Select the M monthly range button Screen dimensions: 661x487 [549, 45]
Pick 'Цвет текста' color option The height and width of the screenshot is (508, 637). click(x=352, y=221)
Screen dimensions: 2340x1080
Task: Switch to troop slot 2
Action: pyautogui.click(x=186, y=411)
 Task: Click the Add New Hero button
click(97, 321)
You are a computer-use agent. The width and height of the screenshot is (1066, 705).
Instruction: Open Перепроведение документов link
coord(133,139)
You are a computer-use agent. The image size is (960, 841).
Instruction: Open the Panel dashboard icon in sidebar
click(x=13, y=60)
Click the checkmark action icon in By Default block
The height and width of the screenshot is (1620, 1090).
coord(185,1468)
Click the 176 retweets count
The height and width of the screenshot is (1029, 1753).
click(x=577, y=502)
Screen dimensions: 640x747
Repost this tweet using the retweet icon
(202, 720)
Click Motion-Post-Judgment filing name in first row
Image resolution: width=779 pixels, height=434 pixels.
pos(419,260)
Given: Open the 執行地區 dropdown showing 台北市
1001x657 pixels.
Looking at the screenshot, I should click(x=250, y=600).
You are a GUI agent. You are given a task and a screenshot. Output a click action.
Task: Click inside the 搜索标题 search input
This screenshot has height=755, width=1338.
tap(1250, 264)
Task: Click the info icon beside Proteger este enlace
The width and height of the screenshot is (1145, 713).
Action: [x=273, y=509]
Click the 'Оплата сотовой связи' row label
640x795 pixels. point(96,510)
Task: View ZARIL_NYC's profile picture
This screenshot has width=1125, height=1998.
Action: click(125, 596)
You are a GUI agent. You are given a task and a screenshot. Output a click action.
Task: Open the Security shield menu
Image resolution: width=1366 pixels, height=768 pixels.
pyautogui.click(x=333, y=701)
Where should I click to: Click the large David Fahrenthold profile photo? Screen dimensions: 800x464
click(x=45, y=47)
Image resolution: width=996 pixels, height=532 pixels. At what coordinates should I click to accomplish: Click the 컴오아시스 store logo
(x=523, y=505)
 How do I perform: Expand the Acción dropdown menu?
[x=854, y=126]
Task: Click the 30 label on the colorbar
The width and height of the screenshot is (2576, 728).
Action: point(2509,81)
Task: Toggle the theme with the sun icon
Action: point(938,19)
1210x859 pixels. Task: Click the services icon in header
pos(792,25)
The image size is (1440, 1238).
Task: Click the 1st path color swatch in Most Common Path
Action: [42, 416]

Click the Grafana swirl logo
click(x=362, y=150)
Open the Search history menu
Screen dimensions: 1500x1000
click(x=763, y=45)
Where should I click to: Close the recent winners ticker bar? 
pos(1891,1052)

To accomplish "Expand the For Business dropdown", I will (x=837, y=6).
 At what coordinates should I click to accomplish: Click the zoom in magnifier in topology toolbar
***
Reproduce each line above without any alteration.

-- Output of the exercise --
Select the M monthly range button Screen dimensions: 661x487 [549, 45]
Pick 'Цвет текста' color option The height and width of the screenshot is (508, 637). click(x=352, y=221)
Screen dimensions: 2340x1080
Task: Switch to troop slot 2
Action: pyautogui.click(x=186, y=411)
 Task: Click the Add New Hero button
click(97, 321)
You are a computer-use agent. The width and height of the screenshot is (1066, 705).
Instruction: Open Перепроведение документов link
coord(133,139)
You are a computer-use agent. The image size is (960, 841).
Instruction: Open the Panel dashboard icon in sidebar
click(x=13, y=60)
Click the checkmark action icon in By Default block
The height and width of the screenshot is (1620, 1090).
coord(185,1468)
Click the 176 retweets count
The height and width of the screenshot is (1029, 1753).
click(x=577, y=502)
Screen dimensions: 640x747
Repost this tweet using the retweet icon
(202, 720)
Click Motion-Post-Judgment filing name in first row
Image resolution: width=779 pixels, height=434 pixels.
pos(419,260)
Given: Open the 執行地區 dropdown showing 台北市
1001x657 pixels.
Looking at the screenshot, I should click(x=250, y=600).
You are a GUI agent. You are given a task and a screenshot. Output a click action.
Task: Click inside the 搜索标题 search input
This screenshot has height=755, width=1338.
tap(1250, 264)
Task: Click the info icon beside Proteger este enlace
The width and height of the screenshot is (1145, 713).
Action: [x=273, y=509]
Click the 'Оплата сотовой связи' row label
640x795 pixels. point(96,510)
Task: View ZARIL_NYC's profile picture
This screenshot has width=1125, height=1998.
Action: click(125, 596)
You are a GUI agent. You are given a task and a screenshot. Output a click action.
Task: Open the Security shield menu
Image resolution: width=1366 pixels, height=768 pixels.
pyautogui.click(x=333, y=701)
Where should I click to: Click the large David Fahrenthold profile photo? Screen dimensions: 800x464
click(x=45, y=47)
Image resolution: width=996 pixels, height=532 pixels. At what coordinates should I click to accomplish: Click the 컴오아시스 store logo
(x=523, y=505)
 How do I perform: Expand the Acción dropdown menu?
[x=854, y=126]
Task: Click the 30 label on the colorbar
The width and height of the screenshot is (2576, 728).
Action: point(2509,81)
Task: Toggle the theme with the sun icon
Action: point(938,19)
1210x859 pixels. Task: Click the services icon in header
pos(792,25)
The image size is (1440, 1238).
Task: Click the 1st path color swatch in Most Common Path
Action: [42, 416]

Click the Grafana swirl logo
click(x=362, y=150)
Open the Search history menu
Screen dimensions: 1500x1000
click(x=763, y=45)
Where should I click to: Close the recent winners ticker bar? 
pos(1891,1052)

To accomplish "Expand the For Business dropdown", I will (x=837, y=6).
 At what coordinates should I click to accomplish: Click the zoom in magnifier in topology toolbar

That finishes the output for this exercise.